Речь шла о Михаиле Луконине и Сигизмунде Каце. Они были в Омске, там в гостинице играли в карты со священником. Играли в «дурака», и кто проигрывал, тот становился на четвереньки, а на нем «ездил» выигравший.
…Галина Николаевна повела мужа к наркологу.
Врач обратился к нему, как к заправскому алкоголику — на «ты», грубо:
— Ну, что стоишь? Давай, раздевайся!
Фатьянова это задело. Он ответил, прося тактичного к себе отношения. Но в ответ услышал следующее:
— Ну-ка ты, иди, проспись, а потом придешь лечиться.
— Да я тебя сейчас пришибу, штафирка! — Сжал кулаки Фатьянов, и на лбу его выступил холодный пот.
Галина Николаевна увела Алексея Ивановича домой.
А дома случился сердечный приступ.
После этого случая Алексей Иванович стал беречься. Что-то внутри понуждало его жить в непривычном щадящем режиме. Он больше бывал на воздухе, больше отдыхал, словно пытаясь нащупать берега иной жизни — жизни взрослого мужчины.
Болезнь, казалось, оставила его, и они с Галиной Николаевной поехали в Ковров, чтобы десятого октября поздравить с днем рождения Сергея Никитина.
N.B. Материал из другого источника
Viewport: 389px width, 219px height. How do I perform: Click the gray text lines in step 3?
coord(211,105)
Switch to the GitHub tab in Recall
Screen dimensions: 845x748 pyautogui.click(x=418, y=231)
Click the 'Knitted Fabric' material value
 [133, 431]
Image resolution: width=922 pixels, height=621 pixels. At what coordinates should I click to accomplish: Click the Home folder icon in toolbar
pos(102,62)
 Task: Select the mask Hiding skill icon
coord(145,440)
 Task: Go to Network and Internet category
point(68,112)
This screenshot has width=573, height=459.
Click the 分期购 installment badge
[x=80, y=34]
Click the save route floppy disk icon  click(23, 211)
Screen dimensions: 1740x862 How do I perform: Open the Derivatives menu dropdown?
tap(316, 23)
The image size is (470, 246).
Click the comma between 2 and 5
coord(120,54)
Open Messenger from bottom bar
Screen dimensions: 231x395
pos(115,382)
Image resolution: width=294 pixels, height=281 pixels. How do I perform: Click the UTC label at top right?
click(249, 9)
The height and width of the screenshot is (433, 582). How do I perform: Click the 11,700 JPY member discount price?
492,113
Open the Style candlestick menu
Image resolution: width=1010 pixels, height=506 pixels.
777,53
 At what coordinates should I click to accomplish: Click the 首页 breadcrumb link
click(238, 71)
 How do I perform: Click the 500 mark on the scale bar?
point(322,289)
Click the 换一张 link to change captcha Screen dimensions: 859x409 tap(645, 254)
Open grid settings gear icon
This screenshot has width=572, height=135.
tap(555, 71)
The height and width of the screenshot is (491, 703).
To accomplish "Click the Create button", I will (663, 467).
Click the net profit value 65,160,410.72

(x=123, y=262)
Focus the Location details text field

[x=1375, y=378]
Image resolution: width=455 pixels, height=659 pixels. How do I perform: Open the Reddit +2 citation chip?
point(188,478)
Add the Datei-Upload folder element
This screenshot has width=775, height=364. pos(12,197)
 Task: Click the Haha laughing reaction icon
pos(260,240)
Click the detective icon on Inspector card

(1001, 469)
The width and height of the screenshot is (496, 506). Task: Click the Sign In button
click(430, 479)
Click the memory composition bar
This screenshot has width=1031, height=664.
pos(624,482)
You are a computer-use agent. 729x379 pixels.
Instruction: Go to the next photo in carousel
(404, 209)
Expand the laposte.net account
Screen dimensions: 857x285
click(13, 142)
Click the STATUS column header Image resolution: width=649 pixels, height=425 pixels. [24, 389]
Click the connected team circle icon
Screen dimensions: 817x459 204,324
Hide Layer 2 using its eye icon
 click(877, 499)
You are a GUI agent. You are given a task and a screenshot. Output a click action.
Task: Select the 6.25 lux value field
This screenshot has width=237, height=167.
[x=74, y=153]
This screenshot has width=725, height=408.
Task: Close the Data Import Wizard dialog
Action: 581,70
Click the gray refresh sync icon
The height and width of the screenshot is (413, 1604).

В Коврове жила мама Сергея, и часто семейные праздники отмечались у нее. Там все любили Фатьянова: мама, тетка, дядя Коля Герасимов — все называли его Лешенькой и прекрасно к нему относились.
Он сидел тихий, смиренный, внимательный ко всем, он для каждого находил ласковое словцо. Там, за столом, среди здравиц и праздничных пожеланий, он сказал невпопад и вдруг:
— Я умру сразу, в одночасье, где-нибудь под забором. И меня похороните рядом с Есениным.
Смертельно обиженный ребенок, решил умереть назло жестоким и умным взрослым. Он не хотел взрослеть. И ему было не дано свыше.